In the above, we have discussed government regulation of expression based on what is being said-the content of the message. Excluding the categorical exceptions, we can generally say that content-based regulation is invalid. The Supreme Court has recognized that the government might adopt content-neutral regulations involving restrictions which, without regard to the message being communicated, may accidentally interfere with First Amendment expression. For example: the government may remove newspaper racks because they block the sidewalk, or the government may prohibit distribution of leaflets in the downtown area for environmental and sanitary reasons. In consideration of societal interests such as public safety, the Supreme Court upheld rules that might limit our freedom of speech-not because of a message's content but because of its context. Rules that regulate when, where and how a message is expressed are called time, place, or manner restrictions.

In general, the Supreme Court has applied a balancing test to determine whether the government's non-speech regulatory interest in content-neutral regulation of speech-related conduct outweighs the extent of accidental interference with the speech. Time, place or manner restrictions will not be upheld unless they are justified without reference to the content of the regulated speech; they are narrowly tailored to serve a significant governmental interest, and they leave open ample alternative channels for communication of the information.

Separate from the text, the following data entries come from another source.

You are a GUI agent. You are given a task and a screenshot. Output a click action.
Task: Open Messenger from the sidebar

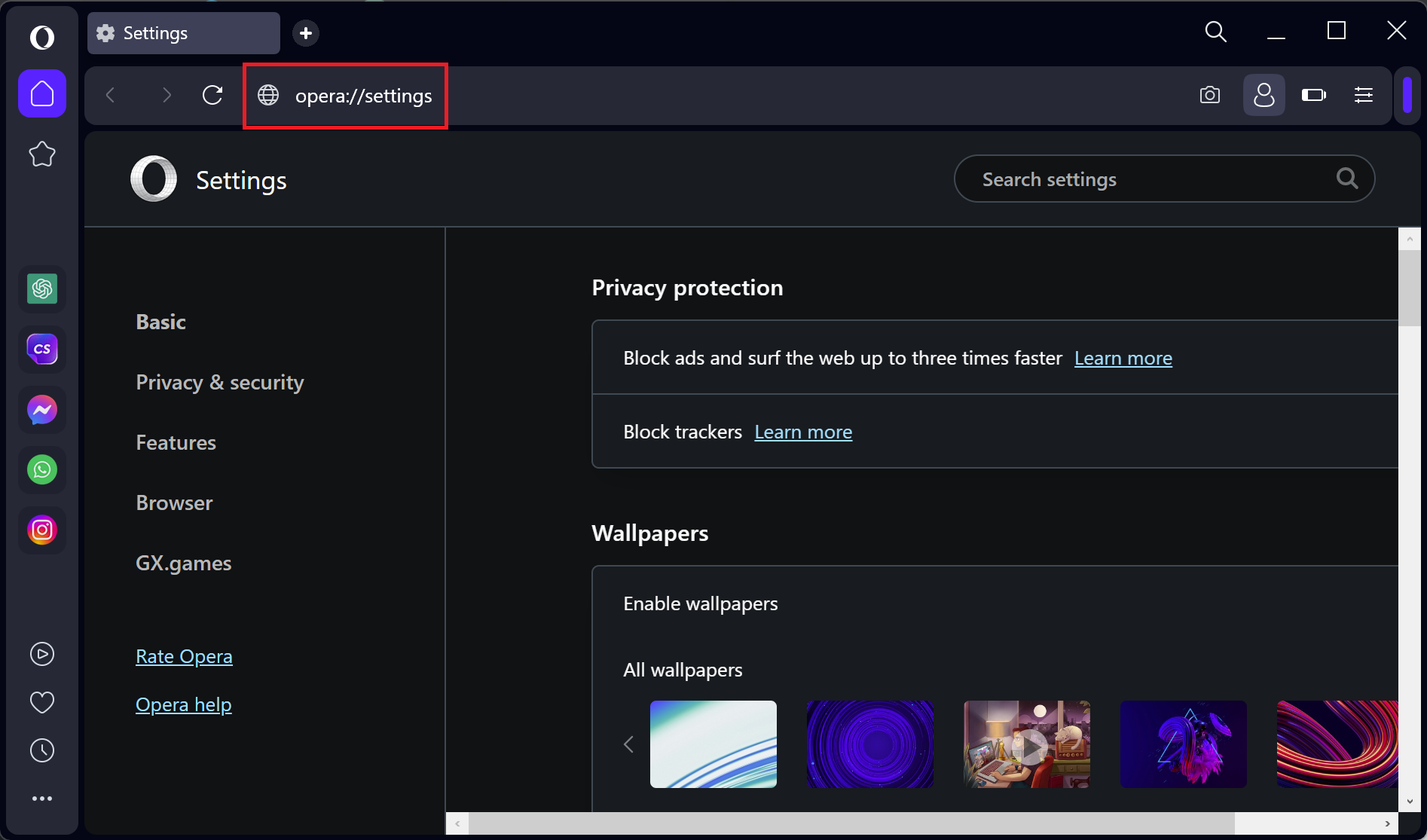pos(42,410)
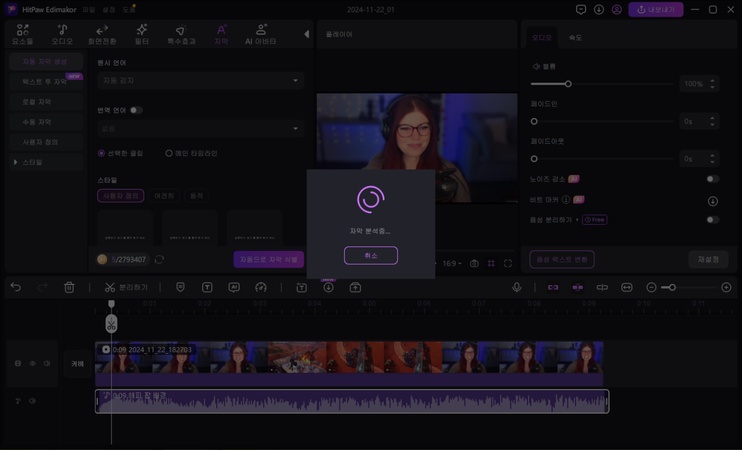Click the undo arrow in timeline toolbar

16,288
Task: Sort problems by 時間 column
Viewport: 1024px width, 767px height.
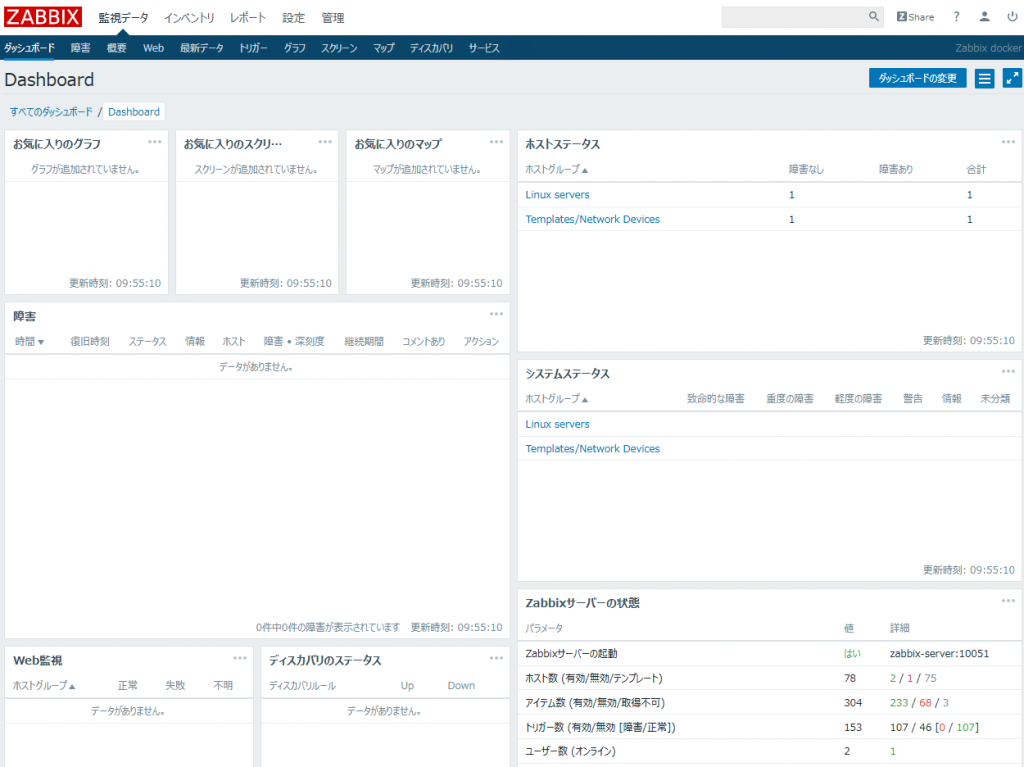Action: [x=30, y=342]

In theory, this three-pronged test does not adversely affect the marketplace of ideas. However, content-neutral regulation raises a host of problems. There is the question as to the wisdom of drawing a distinction between content-based and content-neutral regulation in the first place. There is a concern that debate in the market place will be weakened by people's inability to participate, and an otherwise properly functioning marketplace might break down if the government over-regulates how the people's ideas can be voiced. And finally, in practice, the test might be more often interpreted to the detriment of dissident viewpoints.

The above has provided an illustration of the basic structure of current freedom of speech law in the United States. The central ideas of the free speech tradition have been crucial for democratic government and the right to dissent. The law has developed over the course of American history and was achieved only after years of struggle by courageous people. And the evolution of this area of law is a continuous process. The future is waiting to be seen as new technology brings new challenges to the freedom of speech.